On fine-tuning Boltz-2 for protein-protein affinity prediction
James King, Lewis Cornwall, Andrei Cristian Nica, James Day, Aaron Sim, Neil Dalchau, Lilly Wollman, Joshua Meyers
TL;DR
This work evaluates the adaptation of Boltz-2, a structure-based affinity predictor, to protein-protein interactions and compares its performance against strong sequence-based baselines on TCR3d and PPB-affinity datasets. The study finds that Boltz-2-PPI underperforms relative to sequence models in both small and large data regimes, and that simple fusion of structure and sequence embeddings yields only modest gains for weaker sequence models. The findings highlight biases and limitations of current structure-based representations for affinity regression and suggest that integrating structure with sequence-derived signals requires more sophisticated fusion strategies and larger, more homogeneous datasets. The work points to a path forward where complementary signals from both modalities are leveraged through advanced fusion and supervision strategies to improve PPI affinity prediction.
Abstract
Accurate prediction of protein-protein binding affinity is vital for understanding molecular interactions and designing therapeutics. We adapt Boltz-2, a state-of-the-art structure-based protein-ligand affinity predictor, for protein-protein affinity regression and evaluate it on two datasets, TCR3d and PPB-affinity. Despite high structural accuracy, Boltz-2-PPI underperforms relative to sequence-based alternatives in both small- and larger-scale data regimes.

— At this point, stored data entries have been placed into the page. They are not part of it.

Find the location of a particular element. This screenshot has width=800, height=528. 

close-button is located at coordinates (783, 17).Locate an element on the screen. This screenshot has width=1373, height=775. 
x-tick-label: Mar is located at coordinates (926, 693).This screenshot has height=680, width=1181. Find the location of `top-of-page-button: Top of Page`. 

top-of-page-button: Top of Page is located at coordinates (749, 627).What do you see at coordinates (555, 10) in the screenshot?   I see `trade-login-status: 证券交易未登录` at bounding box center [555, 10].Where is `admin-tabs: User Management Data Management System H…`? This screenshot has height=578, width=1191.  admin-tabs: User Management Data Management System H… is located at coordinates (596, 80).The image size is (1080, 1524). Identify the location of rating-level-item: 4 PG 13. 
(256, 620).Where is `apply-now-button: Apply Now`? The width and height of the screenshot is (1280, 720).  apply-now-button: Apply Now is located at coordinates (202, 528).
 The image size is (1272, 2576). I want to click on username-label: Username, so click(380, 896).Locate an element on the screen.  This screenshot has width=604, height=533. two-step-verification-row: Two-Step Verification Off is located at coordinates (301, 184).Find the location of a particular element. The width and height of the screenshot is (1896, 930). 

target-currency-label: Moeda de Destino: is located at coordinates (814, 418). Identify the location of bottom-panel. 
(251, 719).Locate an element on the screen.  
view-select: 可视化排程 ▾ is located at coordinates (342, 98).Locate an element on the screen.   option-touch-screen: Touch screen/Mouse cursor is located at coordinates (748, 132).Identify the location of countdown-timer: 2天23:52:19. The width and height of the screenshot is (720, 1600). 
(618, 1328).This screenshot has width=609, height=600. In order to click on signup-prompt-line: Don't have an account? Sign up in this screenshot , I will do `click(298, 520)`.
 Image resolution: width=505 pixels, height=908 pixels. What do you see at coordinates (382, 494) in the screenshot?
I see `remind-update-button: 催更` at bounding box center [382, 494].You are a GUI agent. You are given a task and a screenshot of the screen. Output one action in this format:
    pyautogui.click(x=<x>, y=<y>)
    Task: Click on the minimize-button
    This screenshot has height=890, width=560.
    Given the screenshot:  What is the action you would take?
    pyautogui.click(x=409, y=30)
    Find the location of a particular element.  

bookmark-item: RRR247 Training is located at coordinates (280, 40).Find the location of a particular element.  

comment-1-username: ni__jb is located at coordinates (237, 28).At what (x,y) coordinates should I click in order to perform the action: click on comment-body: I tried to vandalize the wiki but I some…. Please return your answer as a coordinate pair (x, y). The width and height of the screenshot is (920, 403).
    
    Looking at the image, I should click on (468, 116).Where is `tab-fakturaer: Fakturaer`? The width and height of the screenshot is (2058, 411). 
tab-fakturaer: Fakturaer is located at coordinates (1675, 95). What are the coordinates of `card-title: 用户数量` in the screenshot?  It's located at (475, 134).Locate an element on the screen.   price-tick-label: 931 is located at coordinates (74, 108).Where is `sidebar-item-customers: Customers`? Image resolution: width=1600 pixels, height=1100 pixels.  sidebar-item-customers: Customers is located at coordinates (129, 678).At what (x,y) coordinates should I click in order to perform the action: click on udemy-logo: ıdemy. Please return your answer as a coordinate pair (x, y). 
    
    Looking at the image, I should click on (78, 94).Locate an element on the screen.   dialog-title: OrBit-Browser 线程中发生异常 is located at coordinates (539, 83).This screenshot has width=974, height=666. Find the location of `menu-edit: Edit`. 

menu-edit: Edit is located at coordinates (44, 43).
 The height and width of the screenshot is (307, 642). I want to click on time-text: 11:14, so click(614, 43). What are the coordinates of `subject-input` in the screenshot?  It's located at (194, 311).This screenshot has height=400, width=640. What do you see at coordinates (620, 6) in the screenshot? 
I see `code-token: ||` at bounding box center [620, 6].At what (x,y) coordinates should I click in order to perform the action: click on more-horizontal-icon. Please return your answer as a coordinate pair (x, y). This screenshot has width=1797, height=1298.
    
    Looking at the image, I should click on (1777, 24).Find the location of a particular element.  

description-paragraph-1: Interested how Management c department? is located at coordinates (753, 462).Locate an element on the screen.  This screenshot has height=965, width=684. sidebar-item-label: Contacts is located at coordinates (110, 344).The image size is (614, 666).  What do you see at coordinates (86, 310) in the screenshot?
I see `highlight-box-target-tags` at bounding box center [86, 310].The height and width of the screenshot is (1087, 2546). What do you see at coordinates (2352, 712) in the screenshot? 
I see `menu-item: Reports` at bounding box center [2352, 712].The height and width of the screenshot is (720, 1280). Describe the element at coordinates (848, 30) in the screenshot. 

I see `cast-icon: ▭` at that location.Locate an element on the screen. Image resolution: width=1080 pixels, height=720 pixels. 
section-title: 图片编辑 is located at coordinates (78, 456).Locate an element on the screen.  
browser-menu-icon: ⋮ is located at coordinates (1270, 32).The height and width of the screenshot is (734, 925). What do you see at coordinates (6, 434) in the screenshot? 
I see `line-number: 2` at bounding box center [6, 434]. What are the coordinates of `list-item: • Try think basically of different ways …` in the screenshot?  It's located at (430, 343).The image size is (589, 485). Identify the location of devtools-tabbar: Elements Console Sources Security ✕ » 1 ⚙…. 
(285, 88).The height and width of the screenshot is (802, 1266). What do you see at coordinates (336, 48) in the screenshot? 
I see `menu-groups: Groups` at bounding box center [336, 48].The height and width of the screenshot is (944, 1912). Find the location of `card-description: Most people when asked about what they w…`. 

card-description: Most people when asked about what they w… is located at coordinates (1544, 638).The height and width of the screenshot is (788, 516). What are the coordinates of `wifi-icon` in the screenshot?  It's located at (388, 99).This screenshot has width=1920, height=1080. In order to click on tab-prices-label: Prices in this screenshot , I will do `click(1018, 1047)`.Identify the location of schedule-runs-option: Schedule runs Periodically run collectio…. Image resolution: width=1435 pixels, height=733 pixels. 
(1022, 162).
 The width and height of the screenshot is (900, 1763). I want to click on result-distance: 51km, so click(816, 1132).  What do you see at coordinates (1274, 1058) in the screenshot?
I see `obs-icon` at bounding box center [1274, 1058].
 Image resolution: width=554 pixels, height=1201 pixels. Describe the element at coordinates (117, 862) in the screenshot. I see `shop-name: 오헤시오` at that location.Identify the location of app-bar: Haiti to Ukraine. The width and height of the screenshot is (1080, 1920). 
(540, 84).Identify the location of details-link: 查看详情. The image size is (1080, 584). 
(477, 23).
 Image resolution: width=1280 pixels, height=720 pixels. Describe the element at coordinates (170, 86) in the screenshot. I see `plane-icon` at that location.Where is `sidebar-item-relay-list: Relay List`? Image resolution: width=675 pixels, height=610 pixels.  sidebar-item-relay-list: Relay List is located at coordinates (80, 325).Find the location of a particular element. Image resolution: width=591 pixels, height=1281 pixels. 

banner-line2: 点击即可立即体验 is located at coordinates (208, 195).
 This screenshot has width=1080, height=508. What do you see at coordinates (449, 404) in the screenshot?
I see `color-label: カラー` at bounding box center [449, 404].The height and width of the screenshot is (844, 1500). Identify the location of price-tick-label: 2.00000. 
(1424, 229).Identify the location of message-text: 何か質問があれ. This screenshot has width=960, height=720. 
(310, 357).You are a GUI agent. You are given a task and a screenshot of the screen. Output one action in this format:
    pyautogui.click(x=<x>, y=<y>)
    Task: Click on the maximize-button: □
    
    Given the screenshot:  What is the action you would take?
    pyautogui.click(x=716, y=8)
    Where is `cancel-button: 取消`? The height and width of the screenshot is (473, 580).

Combining embeddings from Boltz-2-PPI with sequence-based embeddings yields complementary improvements, particularly for weaker sequence models, suggesting different signals are learned by sequence- and structure-based models. Our results echo known biases associated with training with structural data and suggest that current structure-based representations are not primed for performant affinity prediction.